--- ENTRIES PROVIDED Enclosed Below ---

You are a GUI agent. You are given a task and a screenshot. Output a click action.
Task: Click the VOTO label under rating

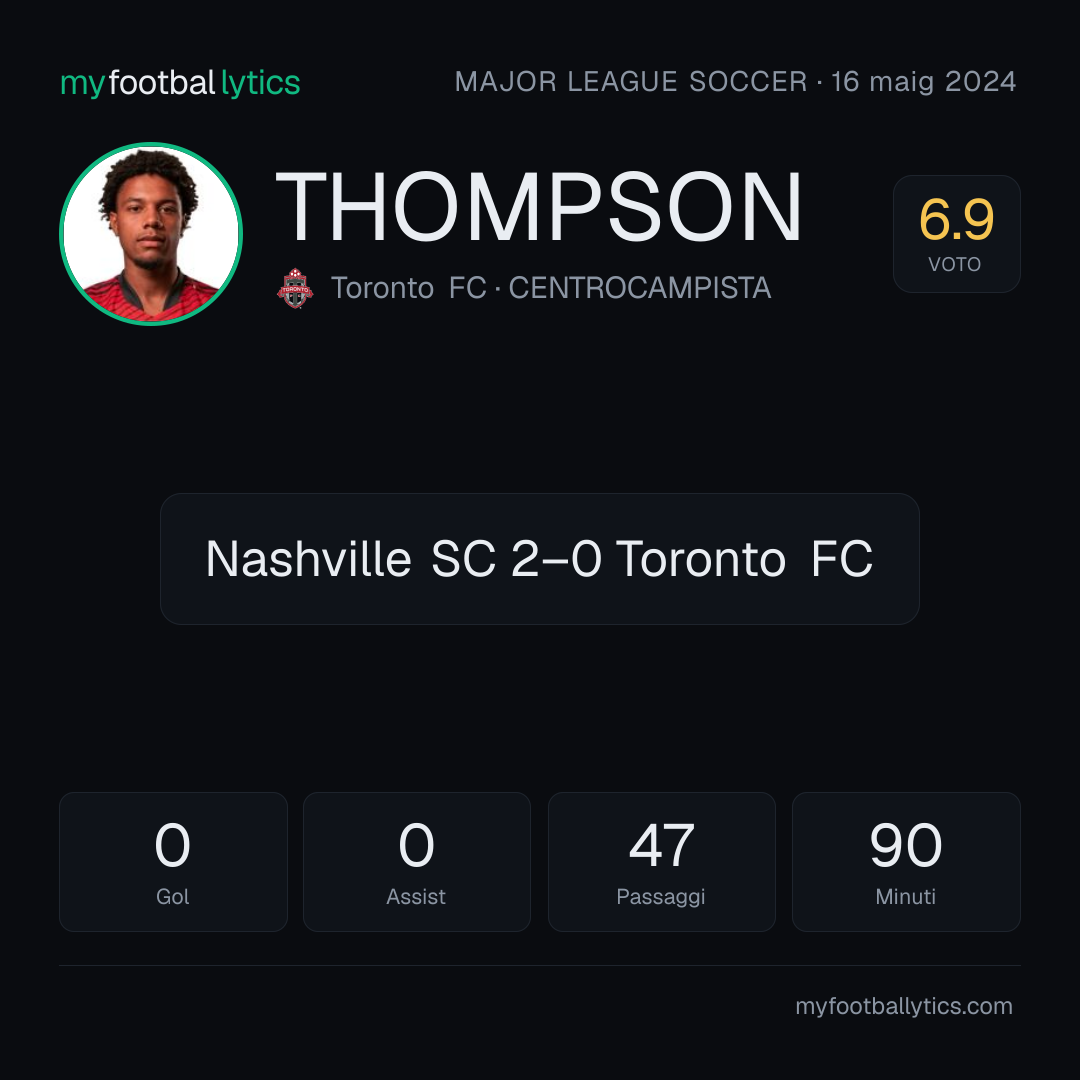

--- End of Enclosed ENTRIES PROVIDED ---
--- ENTRIES PROVIDED Enclosed Below ---

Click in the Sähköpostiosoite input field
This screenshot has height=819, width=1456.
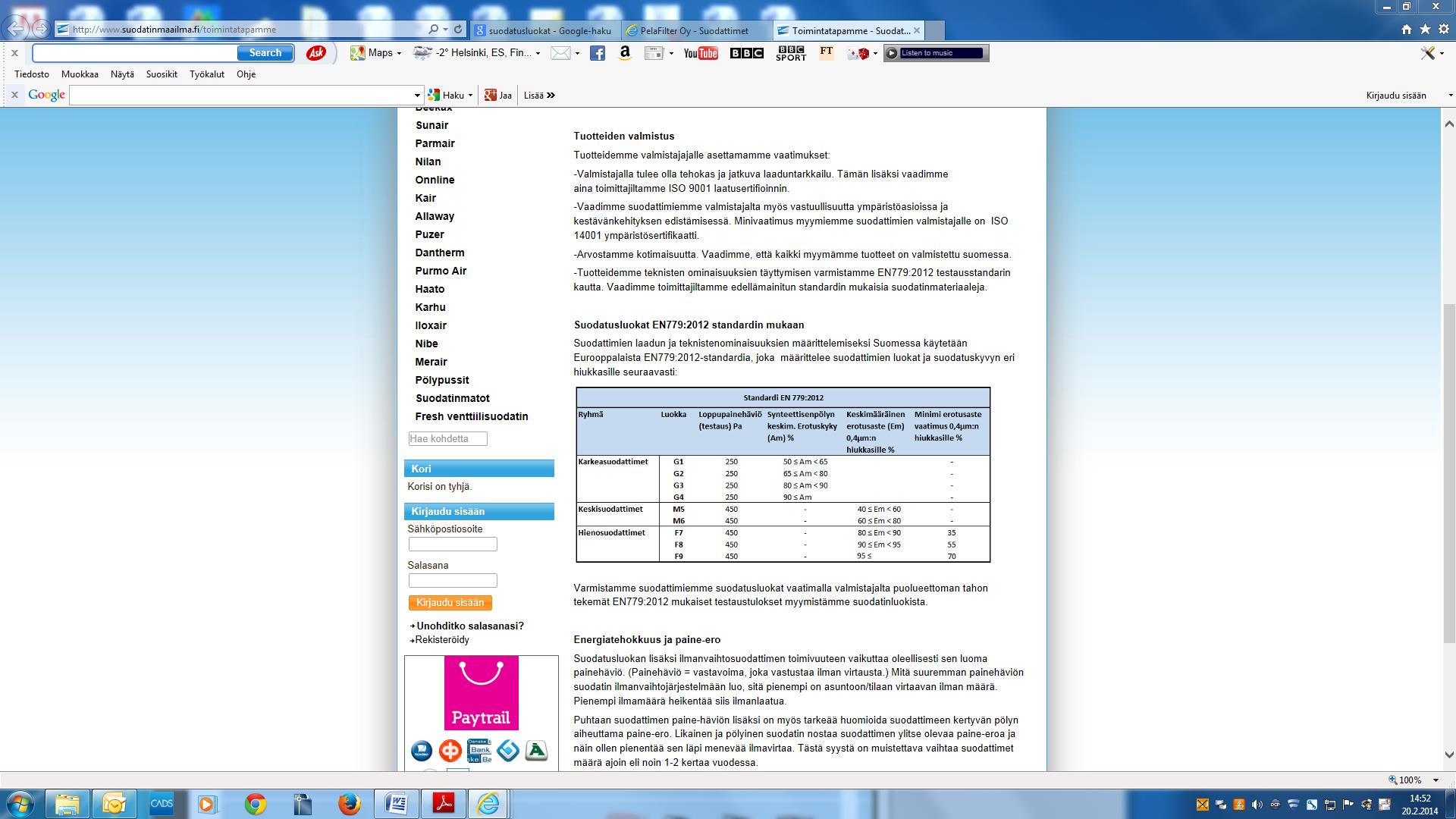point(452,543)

--- End of Enclosed ENTRIES PROVIDED ---
--- ENTRIES PROVIDED Enclosed Below ---

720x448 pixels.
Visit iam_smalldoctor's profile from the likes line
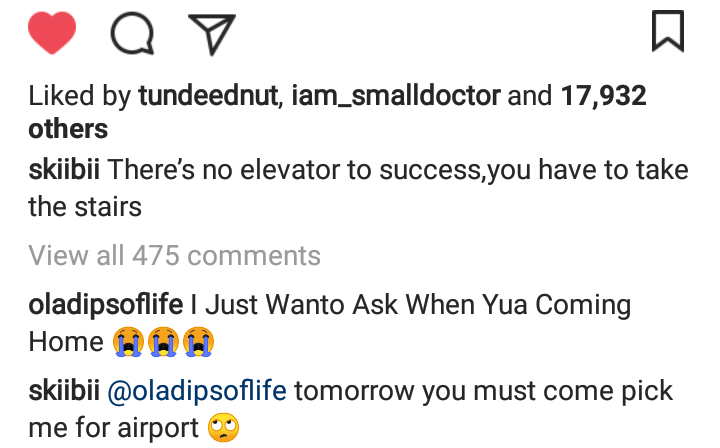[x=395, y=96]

--- End of Enclosed ENTRIES PROVIDED ---

## [TASK INSTRUCTIONS]
From the data above, output only the lines between the line containing "You are a GUI" and the line containing "Task: Click the VOTO label under rating", inclusive, exactly as written.

## [PROBLEM SOLUTION]
You are a GUI agent. You are given a task and a screenshot. Output a click action.
Task: Click the VOTO label under rating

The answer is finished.